Any shareholder owning more than $2,000 in company shares can file a resolution (proposal) with a company. There are usually several common outcomes:
- An agreement is reached between the company and those filing the resolution, and the resolution is withdrawn.
- The company challenges the validity of the resolution.
- The resolution is published in the proxy for a vote at the annual meeting.
Hundreds of resolutions are filed every year, and in 2020, 44% were withdrawn, usually after some agreement has been reached.
One share equals one vote, so collaborating with others can make a significant difference. A resolution doesn’t need to have overwhelming support to make a difference. Companies start to pay attention if even 10% of shareholders vote for a resolution that the company opposes.
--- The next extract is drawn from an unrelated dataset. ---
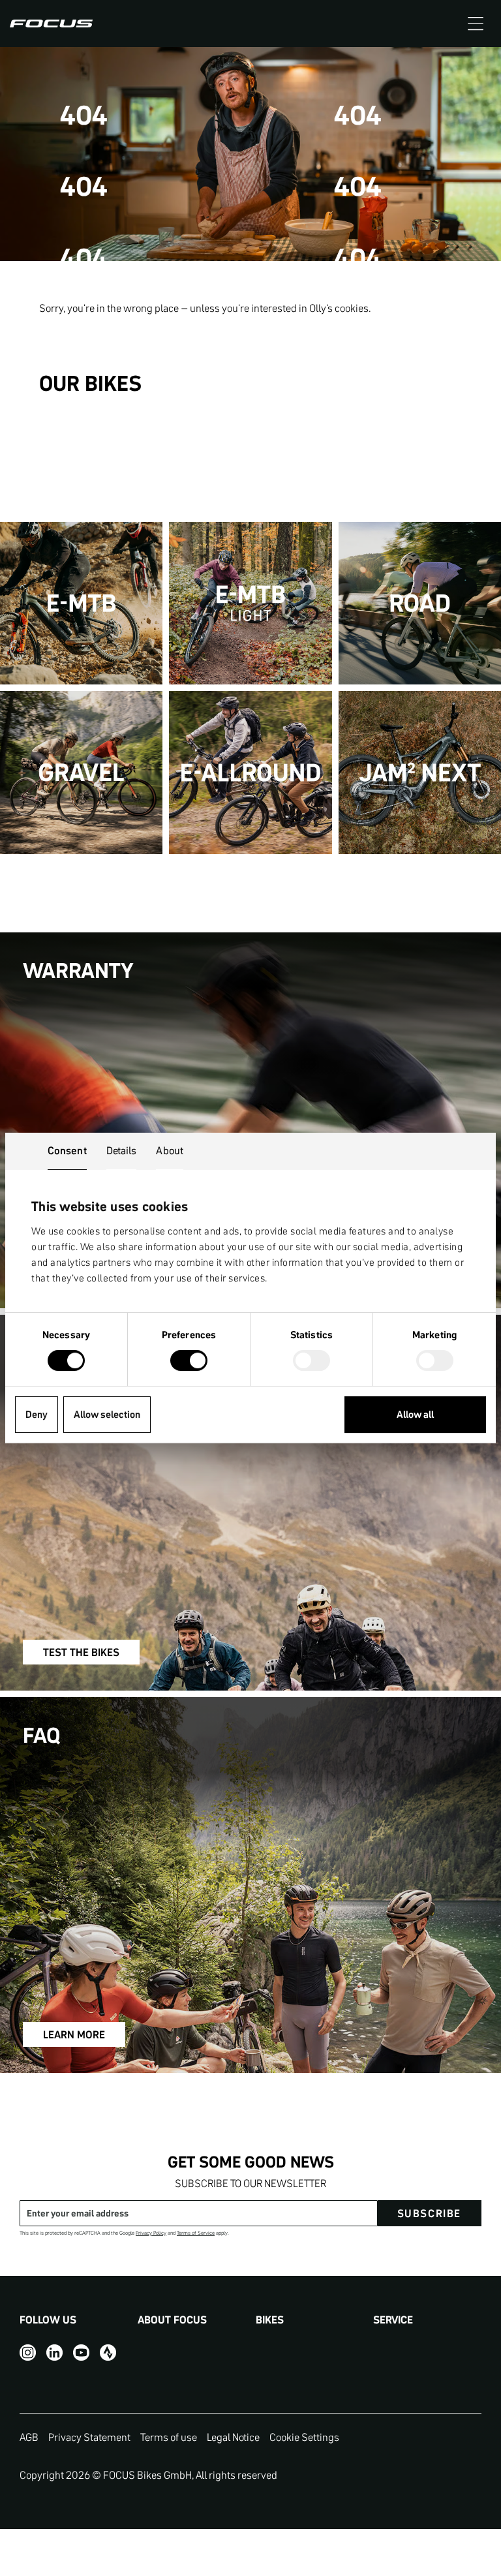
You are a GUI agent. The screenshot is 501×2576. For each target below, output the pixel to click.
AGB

The hope is that further dialogue with the company results and change occurs.
Many shareholder resolutions ask for more transparency from the companies in terms of their plans for addressing diversity, climate change, or human rights issues. Another area of request is more oversight and disclosure on a company’s political spending. In response, most companies are now putting more formal oversight in place.
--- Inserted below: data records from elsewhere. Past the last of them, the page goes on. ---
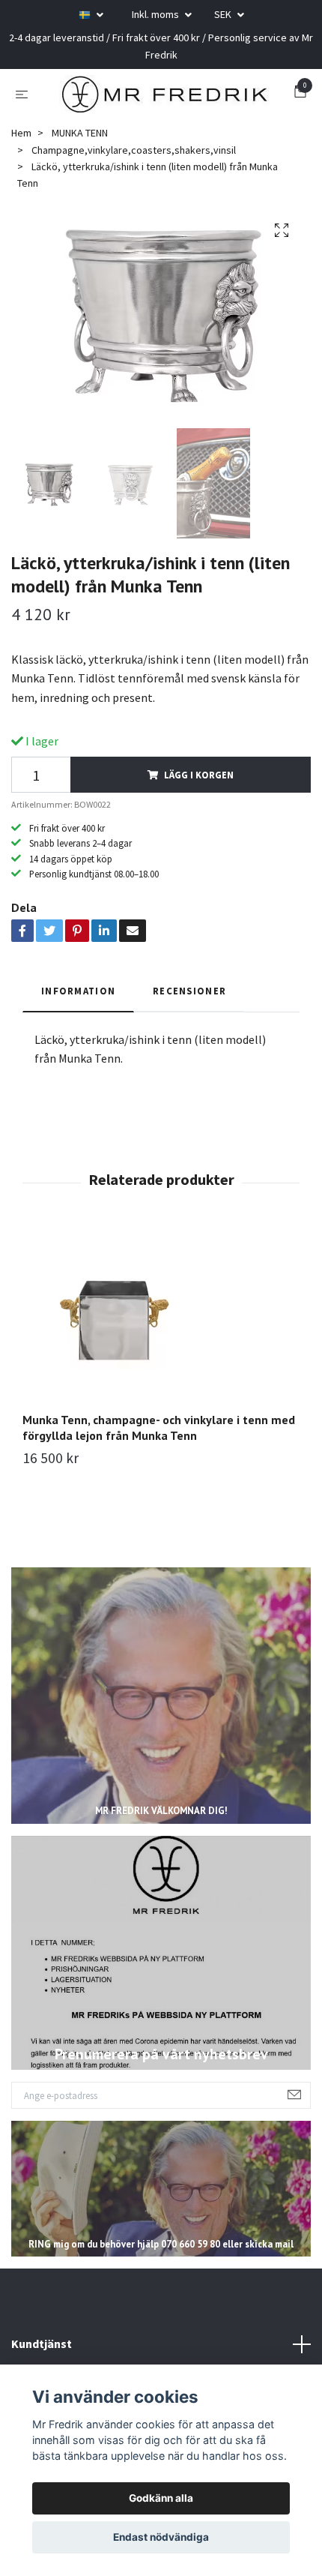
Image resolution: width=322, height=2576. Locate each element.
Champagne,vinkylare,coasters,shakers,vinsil (133, 150)
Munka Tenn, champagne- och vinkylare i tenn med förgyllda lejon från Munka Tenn (158, 1427)
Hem (21, 132)
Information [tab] (78, 991)
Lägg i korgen (199, 775)
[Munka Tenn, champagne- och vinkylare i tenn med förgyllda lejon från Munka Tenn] (161, 1318)
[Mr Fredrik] (164, 93)
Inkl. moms (156, 14)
Companies generally want their annual meetings to showcase the company and the future. They don’t want press on what shareholders are asking, so they are motivated to engage with stakeholders.
As a result, the 2021 proxy season saw record high votes in favor of climate-related shareholder proposals. Average favorable votes increased dramatically this year. According to Proxy Preview, eight climate change proposals earned majority votes.
2021 board resolutions on climate change:
Conoco Phillips – Resolutions were approved to set stringent greenhouse gas reduction goals, integrate carbon asset risk into scenario planning, and align environmental goals with public policy.
Procter & Gamble – Resolutions addressed deforestation and forest degradation in its wood pulp and palm oil supply chain. Sixty seven percent of shareholders supported the proposal, despite the company’s opposition.
Exxon – A small hedge fund called Engine No. 1 led a successful proxy campaign that filled three spots on the company’s board with more environmentally focused directors. This was a significant victory.
General Electric – Almost all shareholders who voted – 98% – were in favor of the company detailing its net-zero emissions plan across its operations and products.
How to Know if You Are a Good Candidate for SRI?
SRI investing might be right for you if you are interested in wielding your financial power to impact important issues. Sustainable, Responsible, Impact investing represents a complex landscape of opportunities that can support your financial goals while representing your values. By strategically aligning your investments with entities that promote environmental or social justice goals and demonstrate good corporate governance, it’s possible to save for retirement and make a positive difference in the world.